Abbiamo cercato di differenziare l’attività, e soprattutto di inserire in due ensemble diversi i bambini più piccoli e i ragazzini un po’ più grandi, com’è giusto per tutti. I ragazzi che fanno parte del gruppo Crescendo di Marco Scicli provengono dai Piccolissimi Musici di Marina Raimondi, mentre Crescendo Molto è l’ultima tappa di preparazione prima di entrare nell’Orchestra dei Ragazzi: so bene quanto sia importante che l’ingresso in orchestra avvenga quando si è pronti a dare il proprio contributo, e perciò considero fondamentale un contatto continuo con l’amico e collega Edoardo Rosadini, che viene spesso a trovarci. Lascio talvolta a lui la direzione dell’ensemble, e lo prego di venire spesso “a spaventarci”, ma in realtà ciò che avviene è che i ragazzi siano sorpresi e rapiti dal suo entusiasmo.

Che mi sembra continui ad essere anche il tuo…
Proprio così, e anche per questo soffriamo tutti molto, in questa congiuntura pandemica.
Fortunatamente la Scuola è rimasta aperta, e quindi una parte dell’attività è in presenza (pur con tutte le precauzioni del protocollo sanitario), perché la didattica a distanza non è certo il massimo per questo tipo di lezioni.
Ho dovuto dividere i 25 ragazzi di Crescendo Molto in due macrogruppi, e poi di nuovo in gruppi ancora più piccoli, con cui lavoro online e a Scuola.
Nelle nostre lezioni sono normalmente previsti il canto e il movimento, ed anche esperimenti di direzione affidata agli allievi, mentre io prendo il loro posto ed il loro strumento in orchestra… tutto questo non si può fare, adesso, e così sto cercando soluzioni creative perché la lezione in sicurezza sia comunque divertente ed efficace: sabato scorso, ben distanziati nella Limonaia, abbiamo suonato insieme il canone (che tutti conoscono a memoria) con gli occhi chiusi.
I ragazzi erano molto emozionati, ed io con loro. Stare con loro mi piace molto, mi incuriosisce scorgere nelle loro parole l’emergere delle differenti personalità; non transigo sull’educazione, ma chi mi conosce sa che anche la signorina Rottermeier ha un cuore.
Soprattutto sono convinta che la Scuola sia speciale proprio perché basata sull’accoglienza dei piccoli: spero che quando riusciremo a riprendere le attività collettive il nuovo direttore artistico Alexander Lonquich verrà a vedere il nostro lavoro, e attendo il suo contributo di competenza e fantasia (anche critico, se necessario!) al miglioramento della nostra offerta formativa.

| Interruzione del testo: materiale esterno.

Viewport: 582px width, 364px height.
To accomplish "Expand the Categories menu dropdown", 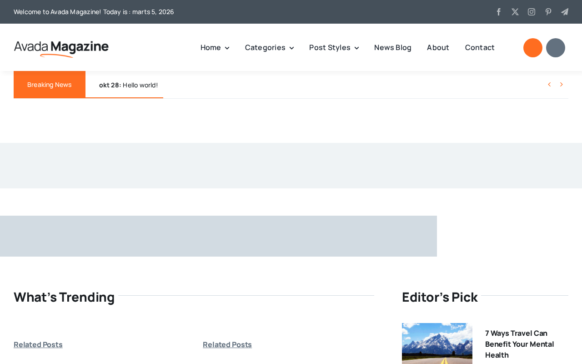I will (x=269, y=47).
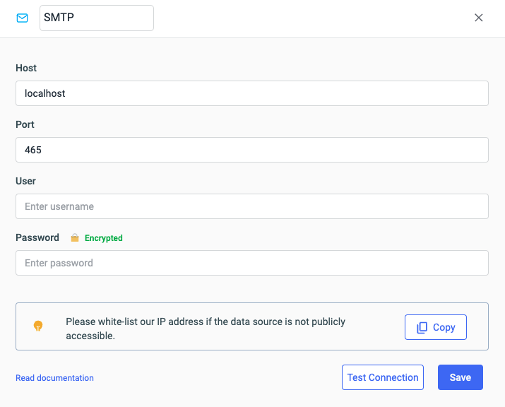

La base è la Scuola di Fiesole, e lo dico con tutta la convinzione che traggo dalla lunga esperienza iniziata a sei anni nel coro di Joan Yakkey: sono tornata qui per partecipare alla formazione dei più giovani, perché mi sembra bello e importante fornire loro i giusti mezzi per accostarsi all’inesprimibile, magica emozione del far musica insieme.